Why not have it now for tomorrow & then you'll be sorted!


----------



## Bubbly Scot (30 Apr 2009)

Graham_07 said:


> Sounds nice but funnily enough I could never stomach coffee with egg/sausage/bacon, it had to be tea. Then again Café au lait with 2 fresh croissants & homemade jam . . .mmm. ( my Saturday morning breakout after the farmers market. )



To be honest, it would be tea but for the fact I have this at work where it's all "on tap". I just need to time by brekkie break for when the coffee is freshly brewed, eggs freshly fried and the rolls are just out of the oven.

If I want to have tea I'd have to make that myself 

Saturday mornings, Mr Bubbly brings all his "girls" breakfast in bed. Usually toast, scones or my current fav.....pancakes with mashed banana and warm chocolate spread.


----------



## Graham_07 (30 Apr 2009)

csirl said:


> . . . regular coffee with only a little milk and porridge.


 
I do like honey in my porridge but not porridge in my coffee.


----------



## ophelia (30 Apr 2009)

- Dataset -
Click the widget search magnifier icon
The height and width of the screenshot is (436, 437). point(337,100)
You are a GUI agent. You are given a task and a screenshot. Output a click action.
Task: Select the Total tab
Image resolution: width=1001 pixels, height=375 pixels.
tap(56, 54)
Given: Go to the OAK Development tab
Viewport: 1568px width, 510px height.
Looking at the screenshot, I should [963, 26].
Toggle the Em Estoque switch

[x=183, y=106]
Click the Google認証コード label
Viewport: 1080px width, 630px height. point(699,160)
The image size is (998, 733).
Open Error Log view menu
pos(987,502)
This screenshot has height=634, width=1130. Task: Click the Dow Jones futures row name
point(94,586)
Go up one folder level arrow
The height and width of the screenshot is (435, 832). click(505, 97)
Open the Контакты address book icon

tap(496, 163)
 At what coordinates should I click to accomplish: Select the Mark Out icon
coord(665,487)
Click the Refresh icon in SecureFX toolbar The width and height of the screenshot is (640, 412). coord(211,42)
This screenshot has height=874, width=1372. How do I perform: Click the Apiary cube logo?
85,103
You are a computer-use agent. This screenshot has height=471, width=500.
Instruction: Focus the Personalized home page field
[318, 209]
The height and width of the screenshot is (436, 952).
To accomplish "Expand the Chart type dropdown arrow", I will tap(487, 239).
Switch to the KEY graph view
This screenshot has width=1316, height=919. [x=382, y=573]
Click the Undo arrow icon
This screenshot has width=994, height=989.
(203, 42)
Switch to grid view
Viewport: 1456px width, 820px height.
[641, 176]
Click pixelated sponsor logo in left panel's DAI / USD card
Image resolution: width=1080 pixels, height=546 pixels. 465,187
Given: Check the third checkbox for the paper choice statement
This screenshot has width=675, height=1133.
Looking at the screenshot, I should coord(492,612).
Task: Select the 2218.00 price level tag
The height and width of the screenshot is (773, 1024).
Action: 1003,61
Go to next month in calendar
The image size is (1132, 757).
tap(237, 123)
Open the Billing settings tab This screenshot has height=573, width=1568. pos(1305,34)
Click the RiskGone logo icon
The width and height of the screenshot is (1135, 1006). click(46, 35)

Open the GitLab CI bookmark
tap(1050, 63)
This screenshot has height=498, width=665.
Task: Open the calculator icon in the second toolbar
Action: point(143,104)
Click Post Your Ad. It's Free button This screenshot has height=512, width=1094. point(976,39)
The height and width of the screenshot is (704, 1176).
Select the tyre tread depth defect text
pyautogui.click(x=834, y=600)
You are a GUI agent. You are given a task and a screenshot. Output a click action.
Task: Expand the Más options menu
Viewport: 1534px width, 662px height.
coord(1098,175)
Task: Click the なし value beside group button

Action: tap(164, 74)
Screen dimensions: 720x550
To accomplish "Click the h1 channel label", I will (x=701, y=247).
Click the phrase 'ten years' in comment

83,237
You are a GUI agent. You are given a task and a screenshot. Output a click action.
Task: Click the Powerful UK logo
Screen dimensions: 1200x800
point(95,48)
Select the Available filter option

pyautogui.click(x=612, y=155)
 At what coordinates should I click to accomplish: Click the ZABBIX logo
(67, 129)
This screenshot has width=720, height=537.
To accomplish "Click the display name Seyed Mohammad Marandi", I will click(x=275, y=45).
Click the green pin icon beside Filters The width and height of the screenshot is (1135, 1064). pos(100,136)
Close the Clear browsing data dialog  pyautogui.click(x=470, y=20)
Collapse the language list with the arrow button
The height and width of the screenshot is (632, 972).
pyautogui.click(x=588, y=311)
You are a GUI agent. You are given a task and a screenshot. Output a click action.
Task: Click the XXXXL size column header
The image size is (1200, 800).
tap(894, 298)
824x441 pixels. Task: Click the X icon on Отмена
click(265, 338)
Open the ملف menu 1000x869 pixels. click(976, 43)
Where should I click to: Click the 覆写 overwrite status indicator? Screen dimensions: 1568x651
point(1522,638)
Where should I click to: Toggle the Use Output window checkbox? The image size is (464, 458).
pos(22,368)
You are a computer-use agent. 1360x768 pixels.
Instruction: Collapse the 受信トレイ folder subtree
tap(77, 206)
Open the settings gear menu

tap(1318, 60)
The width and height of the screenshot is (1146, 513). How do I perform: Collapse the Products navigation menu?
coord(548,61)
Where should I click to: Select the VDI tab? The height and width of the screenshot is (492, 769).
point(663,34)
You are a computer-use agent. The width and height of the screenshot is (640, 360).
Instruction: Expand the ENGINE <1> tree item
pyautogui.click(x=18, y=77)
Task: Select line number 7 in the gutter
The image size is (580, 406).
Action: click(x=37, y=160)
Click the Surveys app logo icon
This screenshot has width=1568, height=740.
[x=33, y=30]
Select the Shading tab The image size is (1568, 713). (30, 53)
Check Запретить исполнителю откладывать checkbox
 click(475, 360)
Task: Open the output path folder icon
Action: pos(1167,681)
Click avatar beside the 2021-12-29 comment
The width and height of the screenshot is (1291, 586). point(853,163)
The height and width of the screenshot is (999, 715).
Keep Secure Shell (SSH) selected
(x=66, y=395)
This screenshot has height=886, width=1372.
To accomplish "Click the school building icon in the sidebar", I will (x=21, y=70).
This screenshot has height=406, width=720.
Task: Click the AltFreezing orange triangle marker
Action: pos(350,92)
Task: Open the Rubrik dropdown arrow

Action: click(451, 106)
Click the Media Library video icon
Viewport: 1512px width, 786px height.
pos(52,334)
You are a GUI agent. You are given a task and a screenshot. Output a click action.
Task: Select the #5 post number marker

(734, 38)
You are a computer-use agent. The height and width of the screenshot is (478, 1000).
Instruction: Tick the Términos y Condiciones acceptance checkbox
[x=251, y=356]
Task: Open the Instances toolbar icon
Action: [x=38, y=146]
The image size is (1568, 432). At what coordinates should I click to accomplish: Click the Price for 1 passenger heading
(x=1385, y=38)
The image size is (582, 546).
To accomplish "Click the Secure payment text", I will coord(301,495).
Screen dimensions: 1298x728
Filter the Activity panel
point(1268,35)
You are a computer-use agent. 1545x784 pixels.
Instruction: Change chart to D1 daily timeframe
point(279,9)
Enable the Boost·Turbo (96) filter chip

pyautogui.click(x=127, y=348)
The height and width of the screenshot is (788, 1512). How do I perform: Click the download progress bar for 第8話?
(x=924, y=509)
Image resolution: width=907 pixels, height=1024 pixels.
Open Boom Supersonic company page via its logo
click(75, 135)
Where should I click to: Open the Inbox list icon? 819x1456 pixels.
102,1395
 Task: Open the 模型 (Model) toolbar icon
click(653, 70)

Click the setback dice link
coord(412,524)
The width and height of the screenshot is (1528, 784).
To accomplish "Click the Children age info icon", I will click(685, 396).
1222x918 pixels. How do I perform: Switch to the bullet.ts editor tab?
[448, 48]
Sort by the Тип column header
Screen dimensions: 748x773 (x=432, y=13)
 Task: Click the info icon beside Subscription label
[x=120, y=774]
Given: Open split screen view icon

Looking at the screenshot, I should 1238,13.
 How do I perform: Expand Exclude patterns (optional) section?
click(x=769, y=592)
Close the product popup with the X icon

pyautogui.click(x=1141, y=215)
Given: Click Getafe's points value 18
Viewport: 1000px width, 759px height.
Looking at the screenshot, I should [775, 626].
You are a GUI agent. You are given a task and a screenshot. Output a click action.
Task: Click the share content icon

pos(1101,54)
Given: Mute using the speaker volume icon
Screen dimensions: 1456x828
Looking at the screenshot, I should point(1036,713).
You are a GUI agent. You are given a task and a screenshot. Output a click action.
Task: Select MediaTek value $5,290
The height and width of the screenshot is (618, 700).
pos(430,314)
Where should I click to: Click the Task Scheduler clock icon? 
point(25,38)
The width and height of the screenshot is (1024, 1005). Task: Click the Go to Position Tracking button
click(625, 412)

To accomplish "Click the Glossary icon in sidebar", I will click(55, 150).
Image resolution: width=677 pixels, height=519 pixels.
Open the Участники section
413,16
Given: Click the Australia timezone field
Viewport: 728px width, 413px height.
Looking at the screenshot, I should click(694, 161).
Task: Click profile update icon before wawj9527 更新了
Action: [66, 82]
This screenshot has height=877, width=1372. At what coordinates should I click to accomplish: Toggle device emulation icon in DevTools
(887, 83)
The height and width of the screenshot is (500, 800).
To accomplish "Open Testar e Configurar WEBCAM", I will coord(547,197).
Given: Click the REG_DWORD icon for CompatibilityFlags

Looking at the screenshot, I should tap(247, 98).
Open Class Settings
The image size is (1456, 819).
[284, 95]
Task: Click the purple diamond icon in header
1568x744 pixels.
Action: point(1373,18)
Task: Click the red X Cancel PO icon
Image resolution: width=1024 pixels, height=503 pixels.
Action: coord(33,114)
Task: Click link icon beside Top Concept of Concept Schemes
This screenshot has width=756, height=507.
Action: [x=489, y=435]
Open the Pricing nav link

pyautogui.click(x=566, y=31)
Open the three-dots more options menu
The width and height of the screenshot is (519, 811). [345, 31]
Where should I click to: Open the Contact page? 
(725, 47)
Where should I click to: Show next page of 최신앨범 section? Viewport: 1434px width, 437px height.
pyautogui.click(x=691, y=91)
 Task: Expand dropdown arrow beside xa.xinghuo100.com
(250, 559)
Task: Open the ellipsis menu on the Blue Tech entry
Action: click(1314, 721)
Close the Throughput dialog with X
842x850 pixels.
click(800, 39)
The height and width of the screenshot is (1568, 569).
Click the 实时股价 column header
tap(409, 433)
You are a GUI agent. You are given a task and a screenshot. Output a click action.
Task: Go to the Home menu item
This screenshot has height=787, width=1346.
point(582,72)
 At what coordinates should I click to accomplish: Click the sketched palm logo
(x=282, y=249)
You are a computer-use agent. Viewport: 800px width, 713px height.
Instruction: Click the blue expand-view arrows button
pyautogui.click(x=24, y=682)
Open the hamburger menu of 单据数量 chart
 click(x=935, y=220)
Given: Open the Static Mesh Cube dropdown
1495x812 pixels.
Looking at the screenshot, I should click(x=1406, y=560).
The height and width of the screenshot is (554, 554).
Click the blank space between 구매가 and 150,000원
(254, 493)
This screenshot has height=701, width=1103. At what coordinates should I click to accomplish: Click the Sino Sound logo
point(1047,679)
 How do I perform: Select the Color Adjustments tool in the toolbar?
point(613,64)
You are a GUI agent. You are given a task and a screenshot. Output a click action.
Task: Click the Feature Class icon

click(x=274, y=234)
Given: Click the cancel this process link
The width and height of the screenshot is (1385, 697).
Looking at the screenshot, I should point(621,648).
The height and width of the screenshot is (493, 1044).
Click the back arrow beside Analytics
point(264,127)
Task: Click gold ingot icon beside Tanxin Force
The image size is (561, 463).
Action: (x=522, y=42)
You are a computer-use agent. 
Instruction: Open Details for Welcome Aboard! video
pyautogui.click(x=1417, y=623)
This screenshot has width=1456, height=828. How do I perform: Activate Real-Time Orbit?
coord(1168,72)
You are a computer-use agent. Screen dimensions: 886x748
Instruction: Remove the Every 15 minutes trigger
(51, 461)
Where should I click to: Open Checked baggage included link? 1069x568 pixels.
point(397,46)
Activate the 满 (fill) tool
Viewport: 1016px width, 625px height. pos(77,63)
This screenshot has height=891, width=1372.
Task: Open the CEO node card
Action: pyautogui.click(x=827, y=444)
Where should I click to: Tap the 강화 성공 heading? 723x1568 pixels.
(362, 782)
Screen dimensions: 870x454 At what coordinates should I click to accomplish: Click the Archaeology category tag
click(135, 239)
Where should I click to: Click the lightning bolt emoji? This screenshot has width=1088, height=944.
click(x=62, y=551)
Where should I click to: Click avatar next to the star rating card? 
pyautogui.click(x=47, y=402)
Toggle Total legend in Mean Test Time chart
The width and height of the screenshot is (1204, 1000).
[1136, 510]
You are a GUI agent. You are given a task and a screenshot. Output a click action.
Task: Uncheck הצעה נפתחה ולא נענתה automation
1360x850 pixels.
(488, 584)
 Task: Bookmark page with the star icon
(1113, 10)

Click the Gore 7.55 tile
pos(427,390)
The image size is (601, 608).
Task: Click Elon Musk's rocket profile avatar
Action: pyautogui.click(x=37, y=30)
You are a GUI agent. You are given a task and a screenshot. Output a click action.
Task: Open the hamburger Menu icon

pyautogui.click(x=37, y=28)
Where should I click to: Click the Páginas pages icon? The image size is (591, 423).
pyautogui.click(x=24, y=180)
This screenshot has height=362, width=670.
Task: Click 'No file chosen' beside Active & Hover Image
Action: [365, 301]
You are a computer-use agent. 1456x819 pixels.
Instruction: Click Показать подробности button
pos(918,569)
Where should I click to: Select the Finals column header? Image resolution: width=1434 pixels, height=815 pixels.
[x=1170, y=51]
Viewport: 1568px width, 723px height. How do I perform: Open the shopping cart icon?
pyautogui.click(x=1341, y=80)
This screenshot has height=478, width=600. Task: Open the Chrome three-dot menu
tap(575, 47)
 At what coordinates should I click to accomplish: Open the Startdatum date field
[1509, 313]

- Set tasks -
1. Reproduce the part of the breakfast forum thread between "If I want to" and "warm chocolate spread.", inclusive.
2. In the breakfast forum thread, what does Graham_07 like to have in porridge?

- Outputs in order -
1.
If I want to have tea I'd have to make that myself 

Saturday mornings, Mr Bubbly brings all his "girls" breakfast in bed. Usually toast, scones or my current fav.....pancakes with mashed banana and warm chocolate spread.

2. Honey.